>>>>>

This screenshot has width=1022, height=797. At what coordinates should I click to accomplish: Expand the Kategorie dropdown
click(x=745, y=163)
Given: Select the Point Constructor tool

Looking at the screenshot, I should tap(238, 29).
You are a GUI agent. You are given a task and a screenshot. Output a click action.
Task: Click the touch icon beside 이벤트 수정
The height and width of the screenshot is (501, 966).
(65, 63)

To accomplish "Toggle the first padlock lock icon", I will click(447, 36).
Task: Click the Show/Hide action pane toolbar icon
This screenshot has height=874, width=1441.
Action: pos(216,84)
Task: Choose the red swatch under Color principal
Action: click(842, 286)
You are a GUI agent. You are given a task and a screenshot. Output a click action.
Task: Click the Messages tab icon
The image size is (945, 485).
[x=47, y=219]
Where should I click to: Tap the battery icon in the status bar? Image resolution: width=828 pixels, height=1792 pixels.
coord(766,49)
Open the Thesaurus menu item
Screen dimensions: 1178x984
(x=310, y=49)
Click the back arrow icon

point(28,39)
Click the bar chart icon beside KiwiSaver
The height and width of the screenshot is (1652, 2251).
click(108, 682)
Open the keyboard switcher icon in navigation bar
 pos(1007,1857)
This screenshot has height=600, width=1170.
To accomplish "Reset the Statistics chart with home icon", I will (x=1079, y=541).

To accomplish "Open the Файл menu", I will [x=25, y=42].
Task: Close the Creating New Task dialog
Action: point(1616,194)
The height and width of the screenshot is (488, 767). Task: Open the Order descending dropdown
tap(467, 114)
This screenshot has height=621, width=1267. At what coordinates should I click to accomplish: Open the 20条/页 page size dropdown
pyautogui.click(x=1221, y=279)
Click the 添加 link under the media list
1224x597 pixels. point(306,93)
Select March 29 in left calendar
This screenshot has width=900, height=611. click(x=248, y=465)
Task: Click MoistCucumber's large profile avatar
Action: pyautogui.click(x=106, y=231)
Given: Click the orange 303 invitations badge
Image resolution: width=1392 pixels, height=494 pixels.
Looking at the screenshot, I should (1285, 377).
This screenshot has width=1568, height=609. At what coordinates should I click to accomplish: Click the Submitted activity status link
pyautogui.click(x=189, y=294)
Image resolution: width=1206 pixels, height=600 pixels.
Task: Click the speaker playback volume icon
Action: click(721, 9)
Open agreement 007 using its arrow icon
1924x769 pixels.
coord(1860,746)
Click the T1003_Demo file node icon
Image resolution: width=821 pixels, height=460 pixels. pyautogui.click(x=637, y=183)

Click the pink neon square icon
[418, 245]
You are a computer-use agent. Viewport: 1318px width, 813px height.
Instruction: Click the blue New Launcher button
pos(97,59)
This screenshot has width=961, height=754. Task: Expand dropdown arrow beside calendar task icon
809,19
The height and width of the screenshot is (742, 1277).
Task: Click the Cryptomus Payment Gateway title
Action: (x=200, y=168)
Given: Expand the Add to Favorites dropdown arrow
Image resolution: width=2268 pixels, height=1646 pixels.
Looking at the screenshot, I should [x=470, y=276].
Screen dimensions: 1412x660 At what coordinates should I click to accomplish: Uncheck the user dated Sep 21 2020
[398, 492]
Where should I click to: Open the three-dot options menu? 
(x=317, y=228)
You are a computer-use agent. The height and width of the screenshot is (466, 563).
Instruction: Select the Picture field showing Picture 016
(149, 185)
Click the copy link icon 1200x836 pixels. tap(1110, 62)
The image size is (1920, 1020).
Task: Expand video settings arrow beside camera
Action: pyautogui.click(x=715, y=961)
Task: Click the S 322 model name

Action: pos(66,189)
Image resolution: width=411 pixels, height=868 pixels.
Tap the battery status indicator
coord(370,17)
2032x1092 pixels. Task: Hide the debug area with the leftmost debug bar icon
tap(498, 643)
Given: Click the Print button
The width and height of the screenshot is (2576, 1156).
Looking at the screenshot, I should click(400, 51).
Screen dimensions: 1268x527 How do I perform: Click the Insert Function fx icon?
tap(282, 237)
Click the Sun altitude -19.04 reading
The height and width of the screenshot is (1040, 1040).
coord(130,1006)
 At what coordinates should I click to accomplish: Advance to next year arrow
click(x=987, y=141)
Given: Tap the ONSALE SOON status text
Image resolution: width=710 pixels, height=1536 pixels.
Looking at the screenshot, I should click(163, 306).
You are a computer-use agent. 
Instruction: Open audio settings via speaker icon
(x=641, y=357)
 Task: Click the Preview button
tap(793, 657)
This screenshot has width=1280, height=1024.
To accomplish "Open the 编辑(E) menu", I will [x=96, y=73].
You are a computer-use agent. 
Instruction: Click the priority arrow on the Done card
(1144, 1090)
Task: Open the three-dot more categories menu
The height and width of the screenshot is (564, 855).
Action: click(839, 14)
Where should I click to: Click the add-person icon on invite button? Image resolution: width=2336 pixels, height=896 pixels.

<<<<<

**TASK DIRECTIONS:**
Copy these records word for word, every line as it stands.

**TASK OUTPUT:**
This screenshot has width=1022, height=797. At what coordinates should I click to accomplish: Expand the Kategorie dropdown
click(x=745, y=163)
Given: Select the Point Constructor tool

Looking at the screenshot, I should tap(238, 29).
You are a GUI agent. You are given a task and a screenshot. Output a click action.
Task: Click the touch icon beside 이벤트 수정
The height and width of the screenshot is (501, 966).
(65, 63)

To accomplish "Toggle the first padlock lock icon", I will click(447, 36).
Task: Click the Show/Hide action pane toolbar icon
This screenshot has height=874, width=1441.
Action: pos(216,84)
Task: Choose the red swatch under Color principal
Action: click(842, 286)
You are a GUI agent. You are given a task and a screenshot. Output a click action.
Task: Click the Messages tab icon
The image size is (945, 485).
[x=47, y=219]
Where should I click to: Tap the battery icon in the status bar? Image resolution: width=828 pixels, height=1792 pixels.
coord(766,49)
Open the Thesaurus menu item
Screen dimensions: 1178x984
(x=310, y=49)
Click the back arrow icon

point(28,39)
Click the bar chart icon beside KiwiSaver
The height and width of the screenshot is (1652, 2251).
click(108, 682)
Open the keyboard switcher icon in navigation bar
 pos(1007,1857)
This screenshot has height=600, width=1170.
To accomplish "Reset the Statistics chart with home icon", I will (x=1079, y=541).

To accomplish "Open the Файл menu", I will [x=25, y=42].
Task: Close the Creating New Task dialog
Action: point(1616,194)
The height and width of the screenshot is (488, 767). Task: Open the Order descending dropdown
tap(467, 114)
This screenshot has height=621, width=1267. At what coordinates should I click to accomplish: Open the 20条/页 page size dropdown
pyautogui.click(x=1221, y=279)
Click the 添加 link under the media list
1224x597 pixels. point(306,93)
Select March 29 in left calendar
This screenshot has width=900, height=611. click(x=248, y=465)
Task: Click MoistCucumber's large profile avatar
Action: pyautogui.click(x=106, y=231)
Given: Click the orange 303 invitations badge
Image resolution: width=1392 pixels, height=494 pixels.
Looking at the screenshot, I should (1285, 377).
This screenshot has width=1568, height=609. At what coordinates should I click to accomplish: Click the Submitted activity status link
pyautogui.click(x=189, y=294)
Image resolution: width=1206 pixels, height=600 pixels.
Task: Click the speaker playback volume icon
Action: click(721, 9)
Open agreement 007 using its arrow icon
1924x769 pixels.
coord(1860,746)
Click the T1003_Demo file node icon
Image resolution: width=821 pixels, height=460 pixels. pyautogui.click(x=637, y=183)

Click the pink neon square icon
[418, 245]
You are a computer-use agent. Viewport: 1318px width, 813px height.
Instruction: Click the blue New Launcher button
pos(97,59)
This screenshot has width=961, height=754. Task: Expand dropdown arrow beside calendar task icon
809,19
The height and width of the screenshot is (742, 1277).
Task: Click the Cryptomus Payment Gateway title
Action: (x=200, y=168)
Given: Expand the Add to Favorites dropdown arrow
Image resolution: width=2268 pixels, height=1646 pixels.
Looking at the screenshot, I should [x=470, y=276].
Screen dimensions: 1412x660 At what coordinates should I click to accomplish: Uncheck the user dated Sep 21 2020
[398, 492]
Where should I click to: Open the three-dot options menu? 
(x=317, y=228)
You are a computer-use agent. The height and width of the screenshot is (466, 563).
Instruction: Select the Picture field showing Picture 016
(149, 185)
Click the copy link icon 1200x836 pixels. tap(1110, 62)
The image size is (1920, 1020).
Task: Expand video settings arrow beside camera
Action: pyautogui.click(x=715, y=961)
Task: Click the S 322 model name

Action: pos(66,189)
Image resolution: width=411 pixels, height=868 pixels.
Tap the battery status indicator
coord(370,17)
2032x1092 pixels. Task: Hide the debug area with the leftmost debug bar icon
tap(498, 643)
Given: Click the Print button
The width and height of the screenshot is (2576, 1156).
Looking at the screenshot, I should click(400, 51).
Screen dimensions: 1268x527 How do I perform: Click the Insert Function fx icon?
tap(282, 237)
Click the Sun altitude -19.04 reading
The height and width of the screenshot is (1040, 1040).
coord(130,1006)
 At what coordinates should I click to accomplish: Advance to next year arrow
click(x=987, y=141)
Given: Tap the ONSALE SOON status text
Image resolution: width=710 pixels, height=1536 pixels.
Looking at the screenshot, I should click(163, 306).
You are a computer-use agent. 
Instruction: Open audio settings via speaker icon
(x=641, y=357)
 Task: Click the Preview button
tap(793, 657)
This screenshot has width=1280, height=1024.
To accomplish "Open the 编辑(E) menu", I will [x=96, y=73].
You are a computer-use agent. 
Instruction: Click the priority arrow on the Done card
(1144, 1090)
Task: Open the three-dot more categories menu
The height and width of the screenshot is (564, 855).
Action: click(839, 14)
Where should I click to: Click the add-person icon on invite button? Image resolution: width=2336 pixels, height=896 pixels.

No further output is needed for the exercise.